▸ Selected text
◆ ◆ ◆ ◆ ◆

The Purpose of Being Agile


Why, would you think, are we (oh!) so agile? Why do we do Kanban or Scrum?

a) To have more fun?
b) To become a better team?
c) To follow industry standards?

„Take a wild guess!“

Laury Anderson

It is neither of it. To give you a hint, I quote the very first Google hits for „purpose of agile“:

To me, agile is all about embracing change to make our customers awesome.

Jezza Sutton in

It puts more emphasis on creativity and innovation that is needed to maximize the business value of the solution

Chuck Cobb in

Go down the list of all the most successful companies. They are all delivering products faster, better, and cheaper than the competition because they are Agile…

Jeff Sutherland in

Got it? Good. So, let me summarize it. In the software industry we are Agile, because we want to
a) deliver products the customers benefit from and thus are willing to buy,
b) be more efficient (AKA faster, better, cheaper) to gather higher profits (AKA business value),
c) to stay in the market, because everybody else does it and proves it right.

Everything else comes second. To be precise about what comes second, third, fourth, or even fifth:
a) your fun, happiness,
b) team building,
c) Good parentship,
d) work-life ballance,
e) becoming a better person,
f) work from home,
g) healthy snacks.

All of these points are nice, but basically they are just a means of the primary purposes found above. They are contributing to the primary purposes, or will become obsolete, when management finds out it is not contributing.

Efficiency vs. Effectiveness


Efficiency can be summarized as minimizing waste or „to do things well“. Oh. Waste = Muda, which is a central Kanban term for a good reason.

Applied to requirements management, the founders of Scrum have found out, it may be less wasteful to replace fixed requirements specifications documents by a volatile and continuously reprioritized, hence more efficient product backlog.

◆ ◆ ◆ ◆ ◆

▸ Recorded data
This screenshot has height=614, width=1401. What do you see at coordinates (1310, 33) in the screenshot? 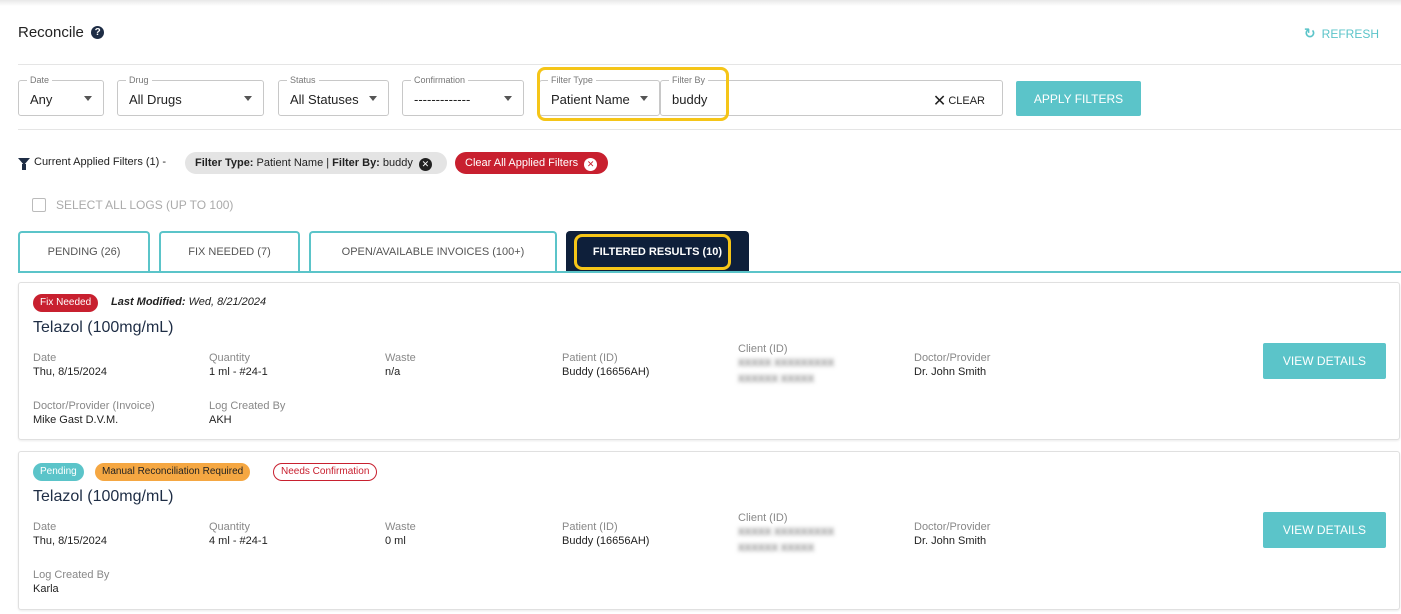
I see `refresh-icon: ↻` at bounding box center [1310, 33].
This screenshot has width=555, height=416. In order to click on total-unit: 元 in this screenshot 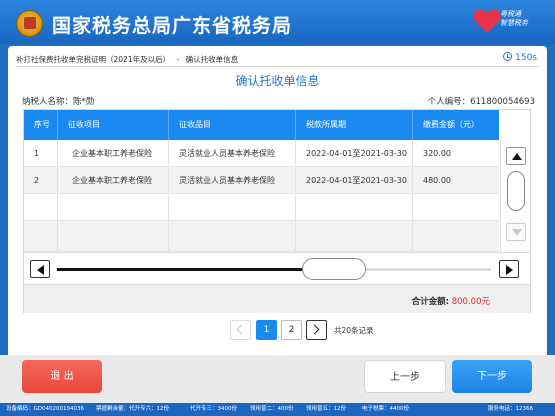, I will do `click(486, 302)`.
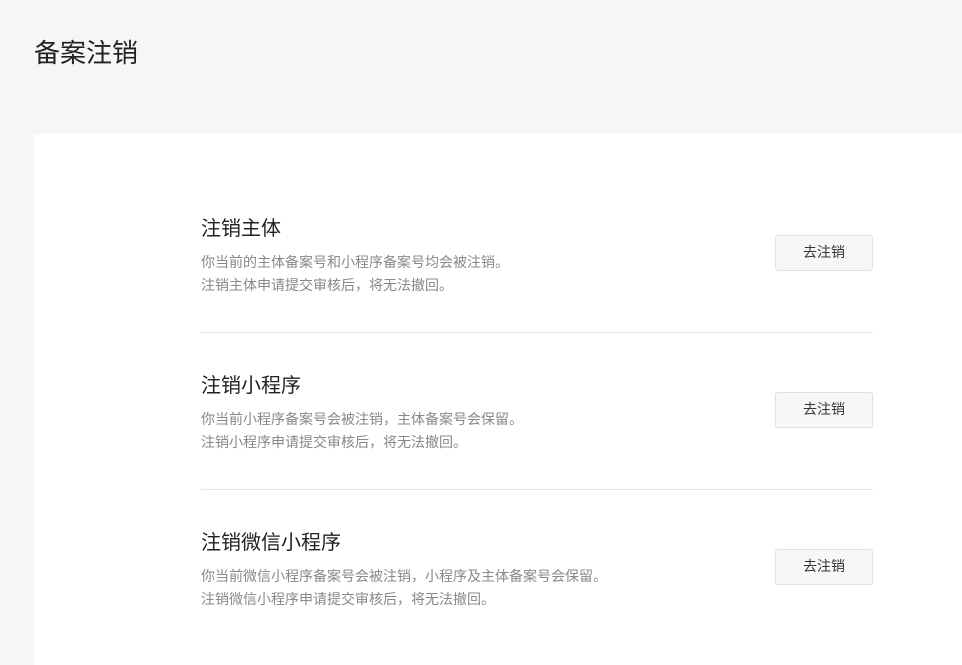 The width and height of the screenshot is (962, 665). Describe the element at coordinates (348, 600) in the screenshot. I see `option-description-line: 注销微信小程序申请提交审核后，将无法撤回。` at that location.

◆ ◆ ◆ ◆ ◆

▸ Problem
Name every person the article on agile quotes from the first Google hits for "purpose of agile". The data comes from a source unrelated to the article on agile.

▸ Output of the task
Jezza Sutton, Chuck Cobb, Jeff Sutherland